**ABOUT THIS TASK:**
The whole listing that follows, pictures excepted, should be printed again exactly as given.

**RECORD SET:**
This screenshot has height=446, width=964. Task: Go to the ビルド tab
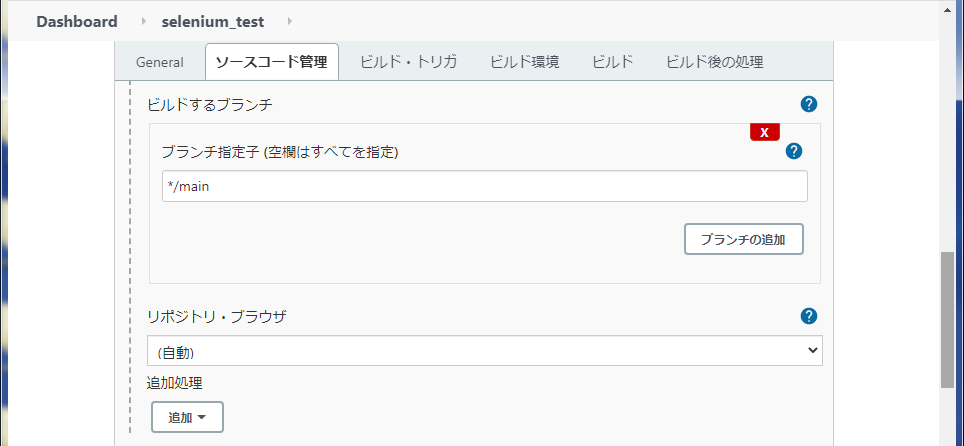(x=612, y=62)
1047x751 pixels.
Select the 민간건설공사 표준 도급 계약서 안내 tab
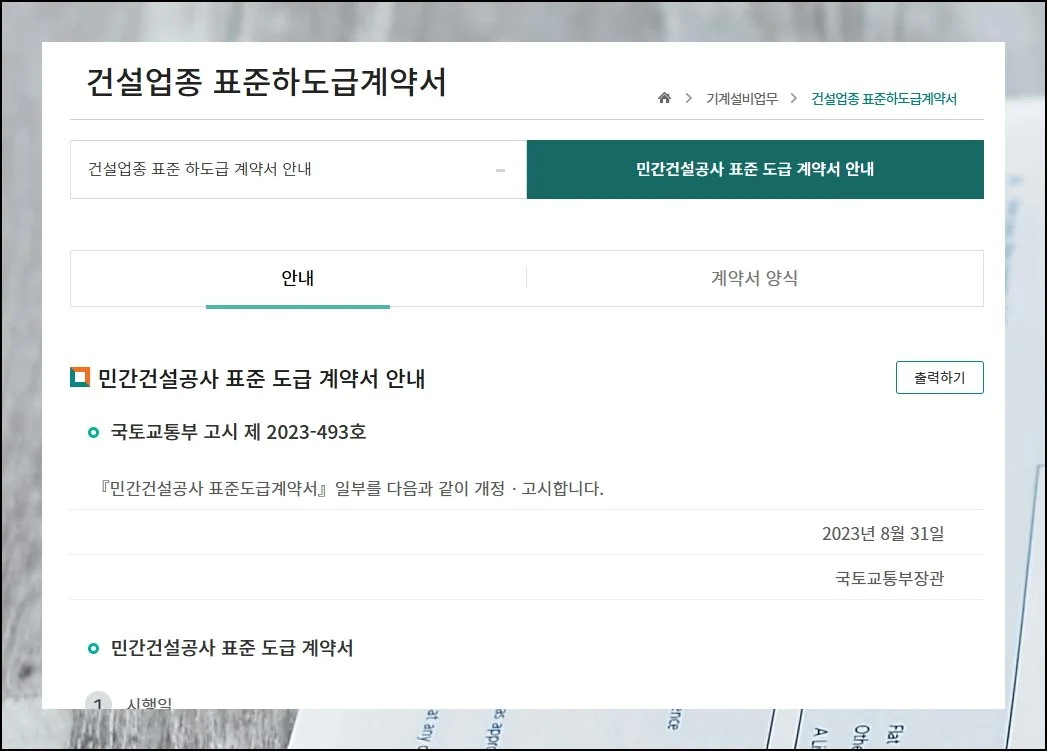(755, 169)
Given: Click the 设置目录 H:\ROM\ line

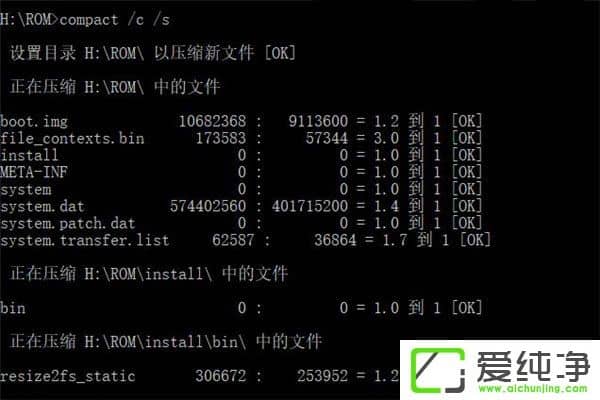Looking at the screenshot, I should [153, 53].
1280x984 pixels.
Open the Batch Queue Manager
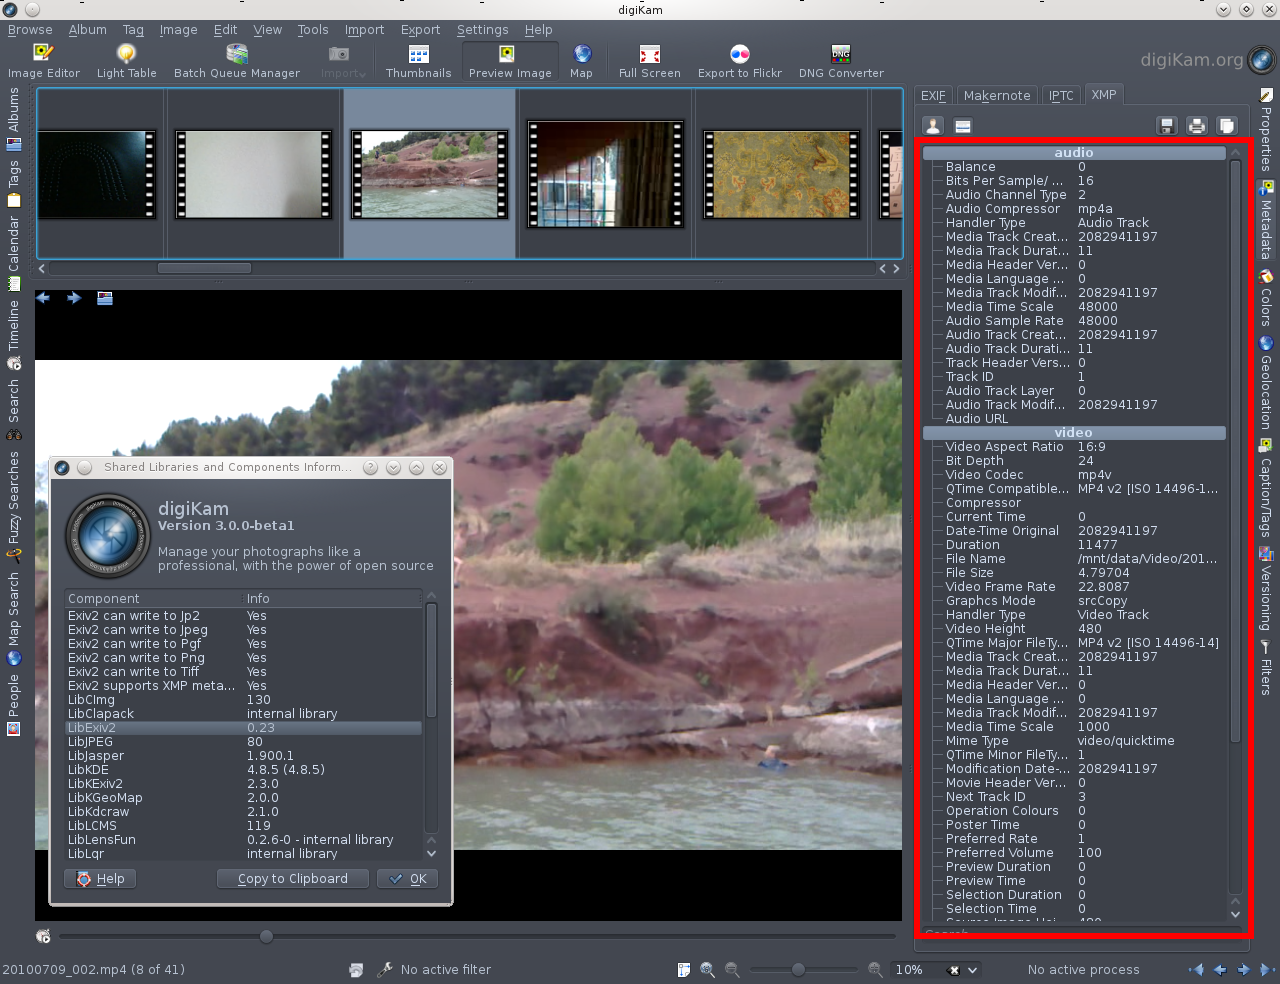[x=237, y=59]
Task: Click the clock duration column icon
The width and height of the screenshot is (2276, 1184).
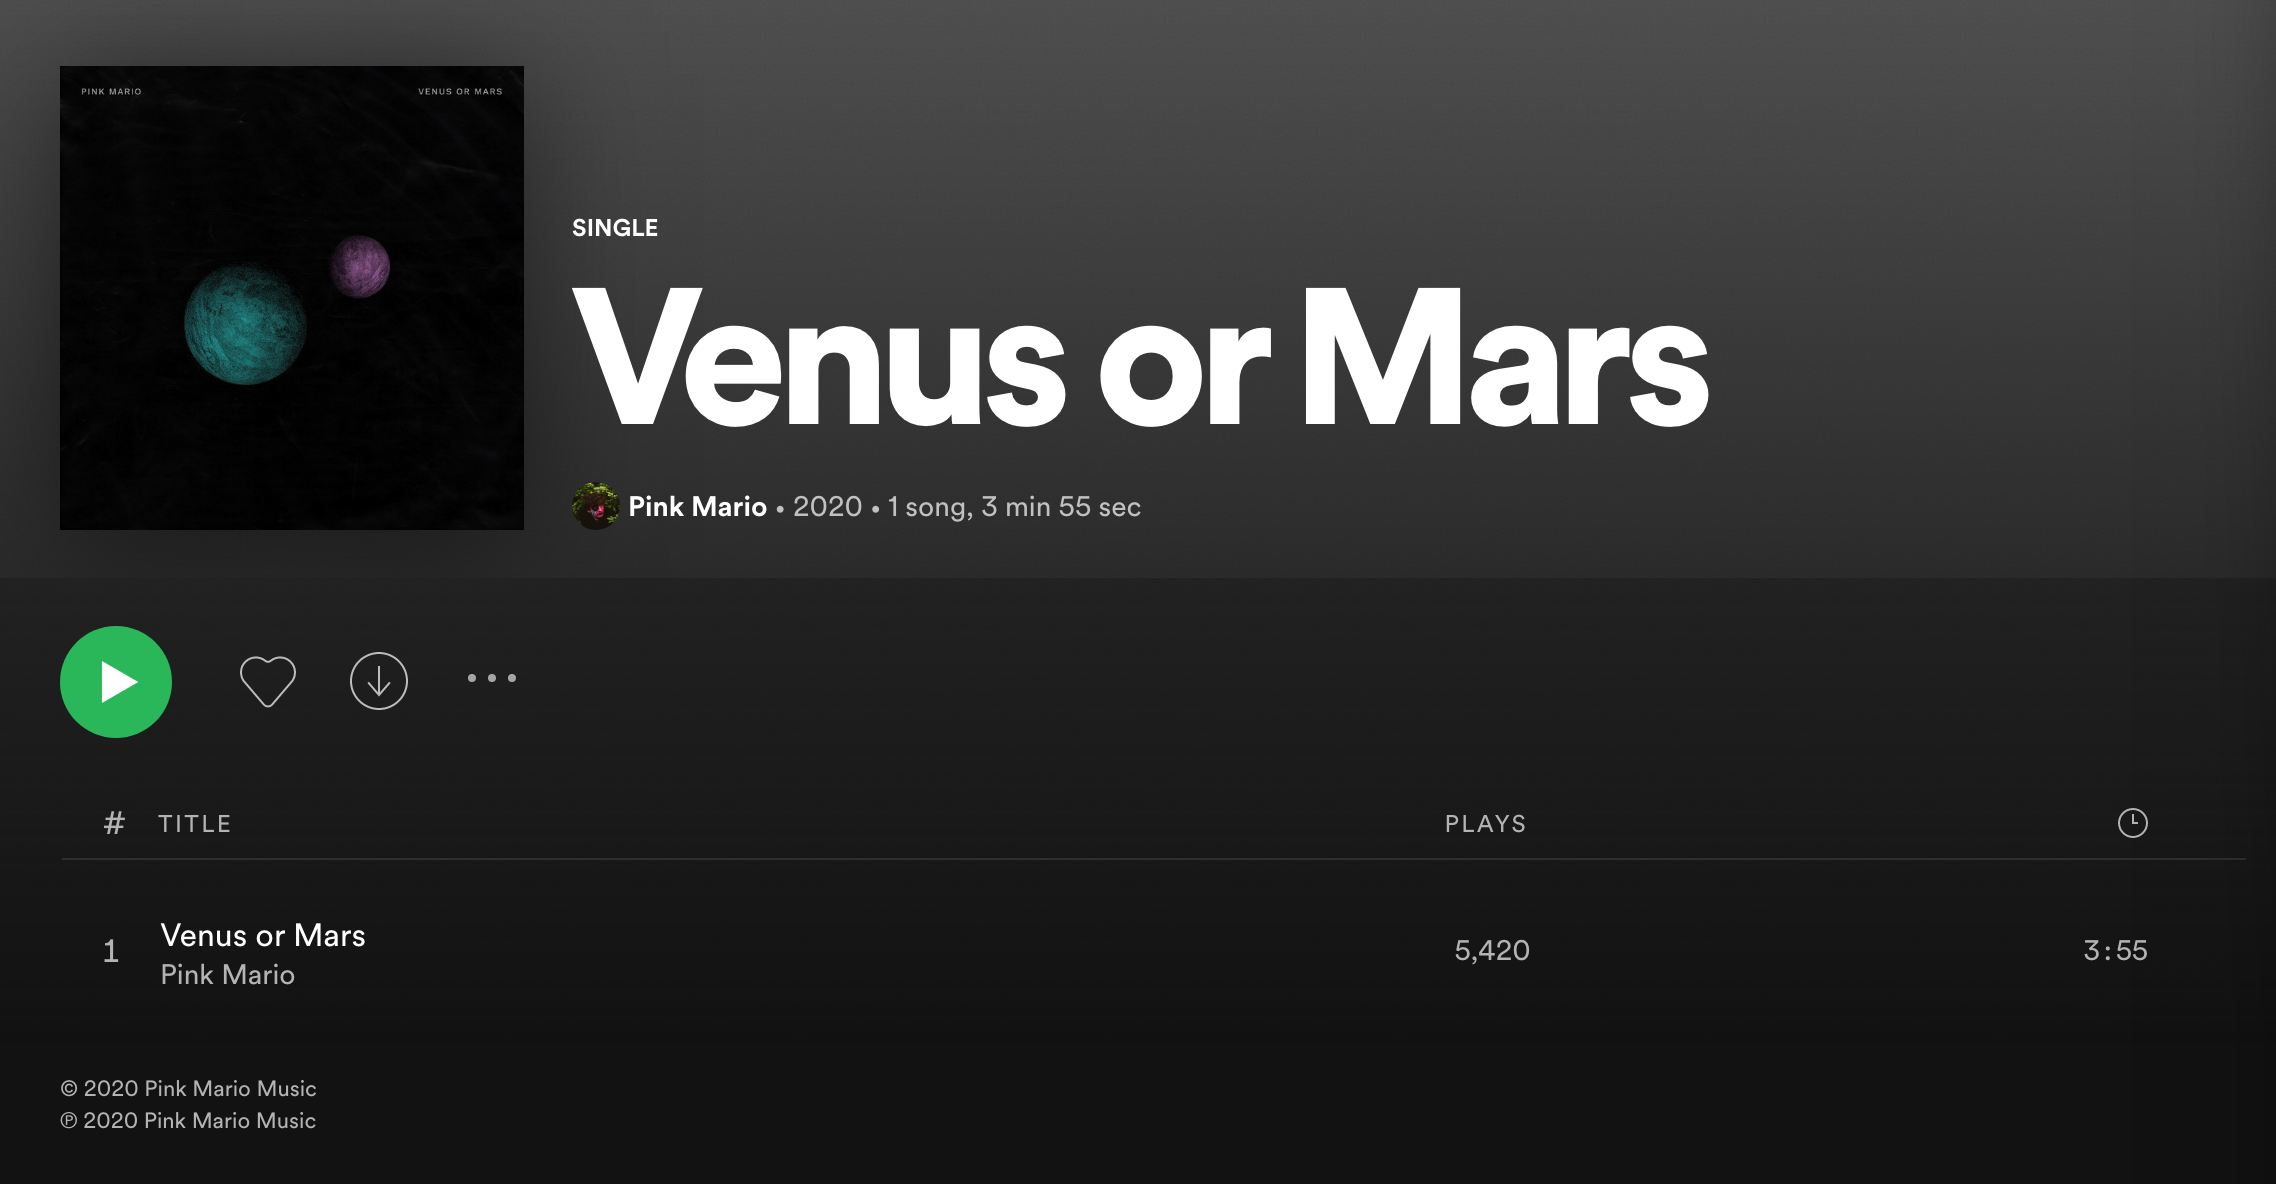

**ANSWER SPACE:**
This screenshot has height=446, width=964. Task: Go to the ビルド tab
(x=612, y=62)
1047x751 pixels.
Select the 민간건설공사 표준 도급 계약서 안내 tab
(755, 169)
Given: Click the 设置目录 H:\ROM\ line

Looking at the screenshot, I should [153, 53].
1280x984 pixels.
Open the Batch Queue Manager
[x=237, y=59]
Task: Click the clock duration column icon
The width and height of the screenshot is (2276, 1184).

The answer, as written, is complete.